- Qeshlaq-e Daylar Location within Iran
- Coordinates: 35°47′47″N 50°18′45″E﻿ / ﻿35.79639°N 50.31250°E
- Country: Iran
- Province: Alborz
- County: Eshtehard
- District: Central
- Rural District: Sehatabad

Population (2016)
- • Total: 0
- Time zone: UTC+3:30 (IRST)

= Qeshlaq-e Daylar =

Village in Alborz province, Iran

Qeshlaq-e Daylar (قشلاق دايلر) (Note: Also romanized as Qeshlāq-e Dāylar) is a village in Sehatabad Rural District of the Central District in Eshtehard County, Alborz province, Iran.

==Demographics==
===Population===
At the time of the 2006 National Census, the village's population was 46 in eight households, when it was in Palangabad Rural District of the former Eshtehard District in Karaj County, Tehran province.
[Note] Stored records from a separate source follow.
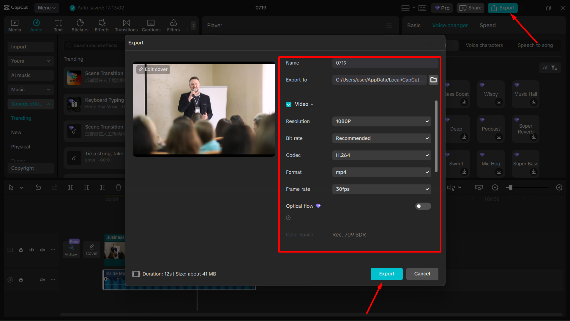The image size is (570, 321).
Task: Open the Frame rate dropdown
Action: coord(381,189)
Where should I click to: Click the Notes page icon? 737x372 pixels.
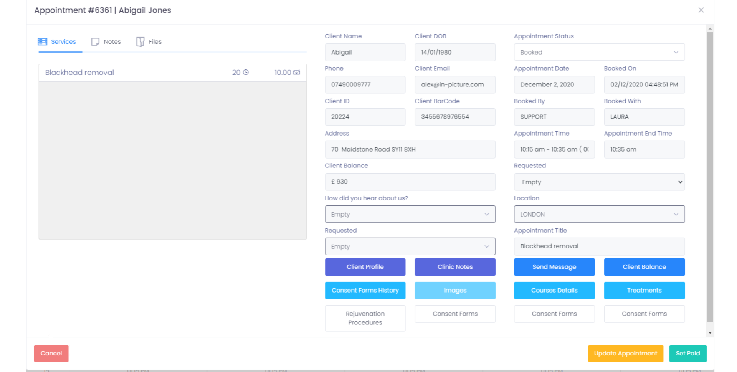[95, 41]
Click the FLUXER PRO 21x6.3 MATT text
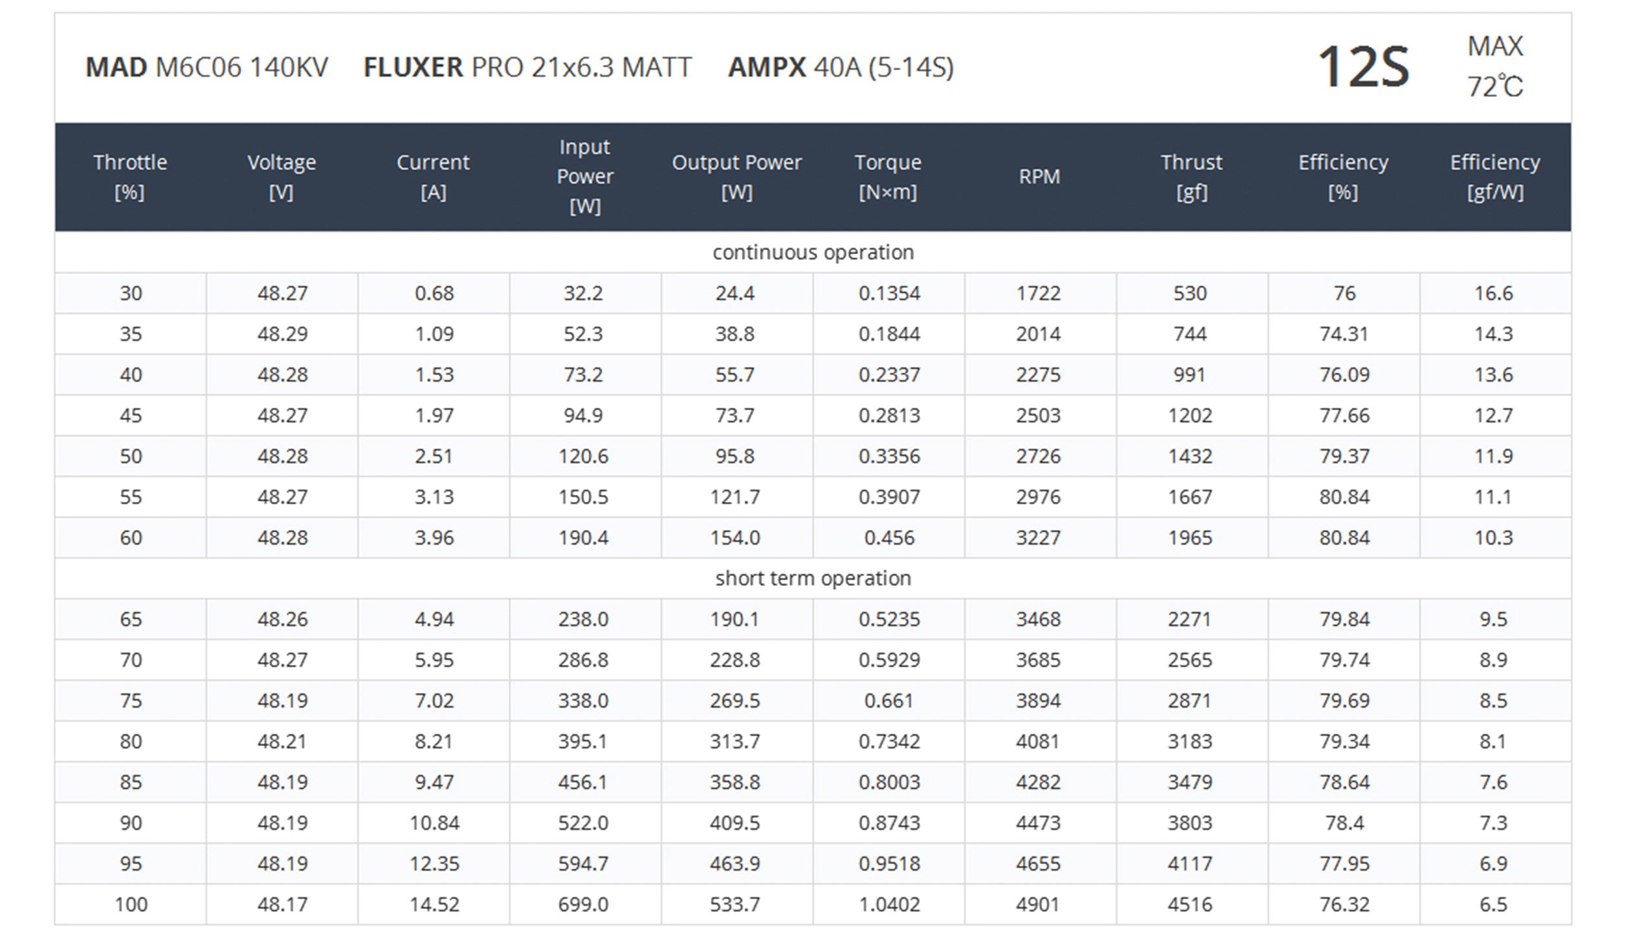The width and height of the screenshot is (1625, 933). (x=527, y=68)
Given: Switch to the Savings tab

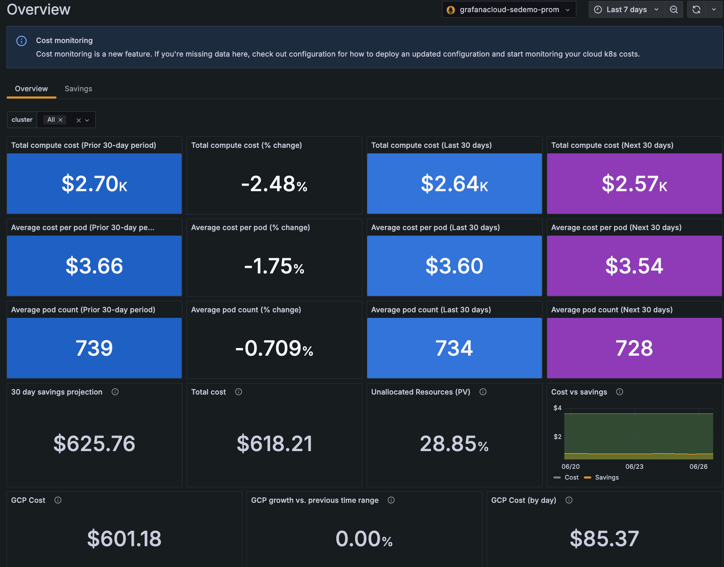Looking at the screenshot, I should 78,88.
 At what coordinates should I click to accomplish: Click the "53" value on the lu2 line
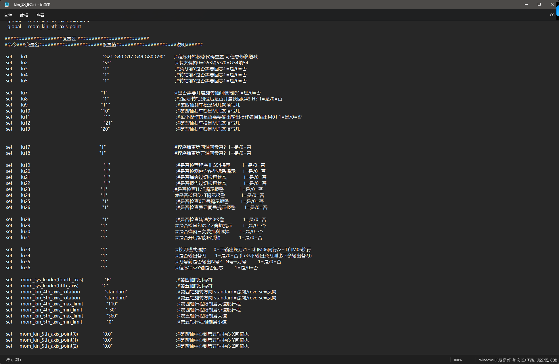(x=107, y=63)
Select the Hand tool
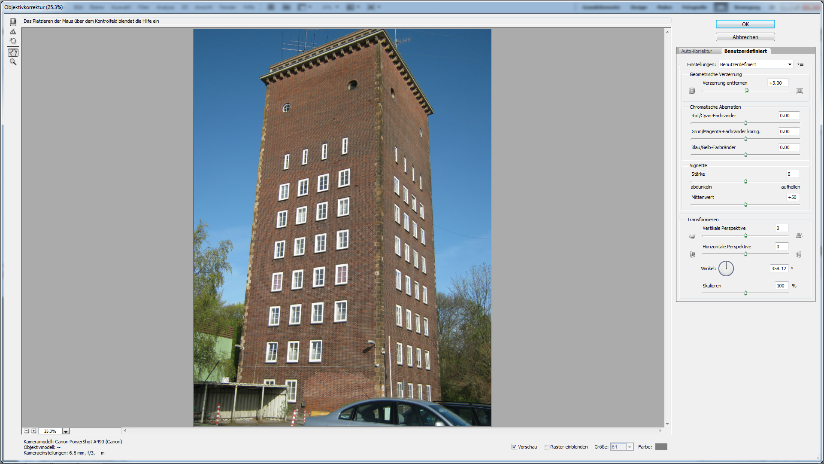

In 2010, the county was separated from the province in the establishment of Alborz province. In 2012, the district was separated from the county in establishing Eshtehard County, and the rural district was transferred to the new Palangabad District. The village was transferred to Sehatabad Rural District created in the new Central District. The 2016 census measured the population of Qeshlaq-e Daylar as zero.